Using grant money from the National Institute of Justice, part of the U.S. Department of Justice, the Maricopa County Office of the Medical Examiner exhumed Moore’s body in 2011 for dental and anthropological exams and DNA testing by the Arizona Department of Public Safety. All the photographs and property from the case were reevaluated by criminologists.
Former DPS Detective Steve Leon said he contacted 37 agencies in the last year and a half trying to put together the missing pieces of this case.
“I’ve always said on these cases, the ones that I’ve solved, the answer is out there it just has to be found,” Leon said.
John Bryan Moore’s is one of 11 cases that have solved by the Maricopa County Office of the Medical Examiner’s “Unidentified Team” since it began receiving grant money two years ago. There are 200 John Doe cases since 1970 that could be solved through the grant funding, according to Laura Fulginiti, forensic anthropologist with the office.
One reason Moore’s case remained unsolved for so long is that his missing person record was purged from the National Crime Information Center because he was found shortly after his disappearance in Los Angeles County, according to Leon.
Officials said Moore then went to Florida and later called his family to say he was in Louisiana and on his way home. He never arrived.

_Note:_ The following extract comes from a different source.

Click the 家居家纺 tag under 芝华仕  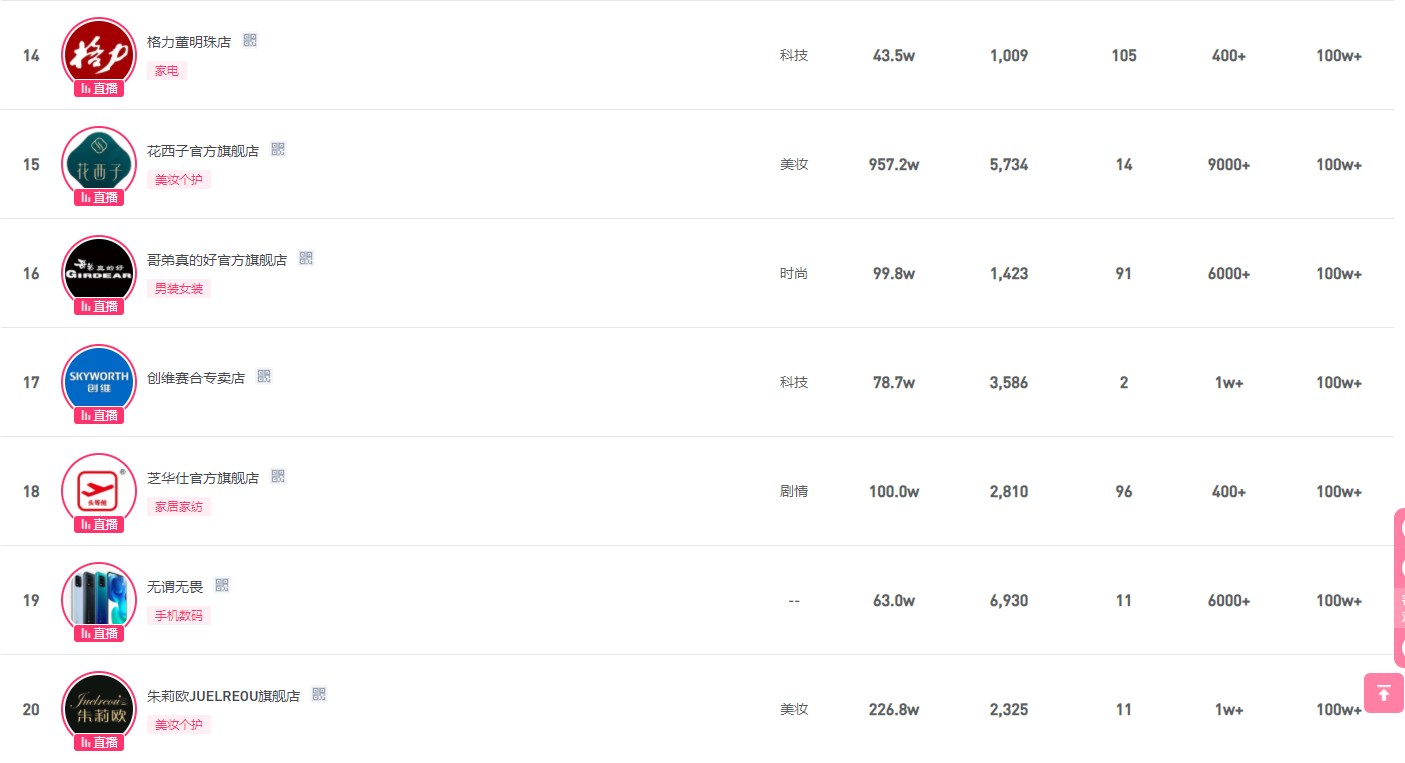179,507
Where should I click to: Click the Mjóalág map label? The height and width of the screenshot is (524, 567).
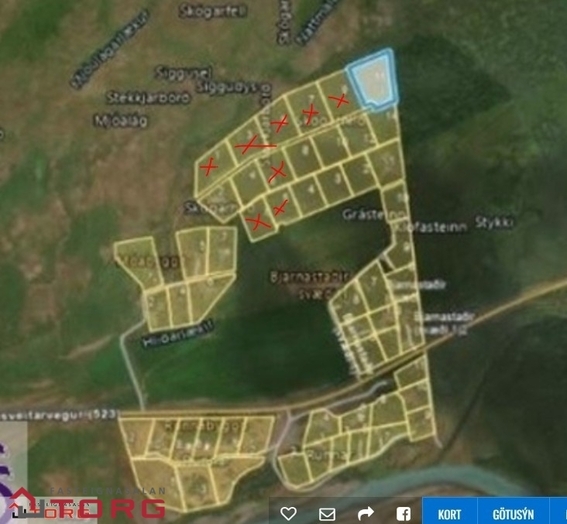(x=121, y=121)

Leon said officers investigating the crash found a duffel bag with the name Brian Moore inside and a Florida address outside. Those didn’t match with any information in missing persons records, he said.
In August, Moore’s DNA was entered into the National Missing and Unidentified Persons System, a Department of Justice database. Leon searched data on juveniles who had been purged from the system, and out of 15,000 results was able to narrow it to John Bryan Moore.
“I was determined to work this case until every lead was exhausted,” Leon said.
DNA samples taken from Moore’s family proved a match.
Joella Moore, who joined her father, Joe, at the news conference, said the family is glad to have closure. They were planning a memorial and reburial for later this week.
“I can’t tell you at a family level how much this means to us,” she said.